Arkadaş! Yurduma alçakları uğratma sakın; Siper et gövdeni, dursun bu hayasızca akın. Doğacaktır sana va'dettiği günler Hakk'ın... Kim bilir, belki yarın, belki yarından da yakın. Bastığın yerleri ''toprak!'' diyerek geçme, tanı! Düşün altındaki binlerce kefensiz yatanı. Sen şehid oğlusun, incitme, yazıktır, atanı: Verme, dünyaları alsan da, bu cennet vatanı.

Kim bu cennet vatanın uğruna olmaz ki feda? Şüheda fışkıracak toprağı sıksan, şüheda! Canı, cananı, bütün varımı alsın da Huda, Etmesin tek vatanımdan beni dünyada cüda. Ruhumun senden İlahi şudur ancak emeli: Değmesin ma'bedimin göğsüne na-mahrem eli; Bu ezanlar ki şehadetleri dinin temeli Ebedi, yurdumun üstünde benim inlemeli.

O zaman vecd ile bin secde eder varsa taşım; Her cerihamda, İlahi, boşanıp kanlı yaşım, Fışkırır ruh-i mücerred gibi yerden na'şım!
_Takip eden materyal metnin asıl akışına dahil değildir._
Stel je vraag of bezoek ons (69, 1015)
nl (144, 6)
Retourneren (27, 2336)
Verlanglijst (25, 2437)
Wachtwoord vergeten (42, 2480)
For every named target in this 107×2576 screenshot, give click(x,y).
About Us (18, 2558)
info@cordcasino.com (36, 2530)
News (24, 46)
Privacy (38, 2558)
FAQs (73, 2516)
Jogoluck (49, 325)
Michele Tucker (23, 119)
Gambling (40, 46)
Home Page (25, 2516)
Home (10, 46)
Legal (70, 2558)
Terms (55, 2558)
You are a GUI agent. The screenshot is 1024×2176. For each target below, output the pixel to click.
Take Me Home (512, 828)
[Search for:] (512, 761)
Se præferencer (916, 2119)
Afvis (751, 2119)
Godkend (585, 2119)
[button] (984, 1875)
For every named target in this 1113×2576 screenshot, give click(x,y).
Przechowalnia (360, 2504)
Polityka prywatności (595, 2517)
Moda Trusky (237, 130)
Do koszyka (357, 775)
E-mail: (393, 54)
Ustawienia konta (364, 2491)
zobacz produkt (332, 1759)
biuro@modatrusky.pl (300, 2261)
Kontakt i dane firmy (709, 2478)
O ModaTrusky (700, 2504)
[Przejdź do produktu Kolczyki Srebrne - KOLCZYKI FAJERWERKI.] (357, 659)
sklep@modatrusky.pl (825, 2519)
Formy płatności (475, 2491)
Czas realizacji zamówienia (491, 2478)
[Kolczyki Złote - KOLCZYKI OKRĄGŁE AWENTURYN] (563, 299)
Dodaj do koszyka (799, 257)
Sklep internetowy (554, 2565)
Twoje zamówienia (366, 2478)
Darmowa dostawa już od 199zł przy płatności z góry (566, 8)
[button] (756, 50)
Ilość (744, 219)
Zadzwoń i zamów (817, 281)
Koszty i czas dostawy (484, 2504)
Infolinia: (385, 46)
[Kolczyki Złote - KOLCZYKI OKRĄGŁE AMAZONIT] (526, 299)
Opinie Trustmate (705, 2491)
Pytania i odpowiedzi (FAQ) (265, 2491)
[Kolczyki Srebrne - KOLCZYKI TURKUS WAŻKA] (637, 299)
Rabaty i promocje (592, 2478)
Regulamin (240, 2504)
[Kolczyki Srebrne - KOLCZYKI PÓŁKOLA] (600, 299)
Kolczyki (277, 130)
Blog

O zaman yükselerek Arş'a değer, belki, başım. Dalgalan sen de şafaklar gibi ey şanlı hilal! Olsun artık dökülen kanlarımın hepsi helal. Ebediyyen sana yok, ırkıma yok izmihlal: Hakkıdır, hür yaşamış, bayrağımın hürriyet; Hakkıdır, Hakk'a tapan, milletimin istiklal.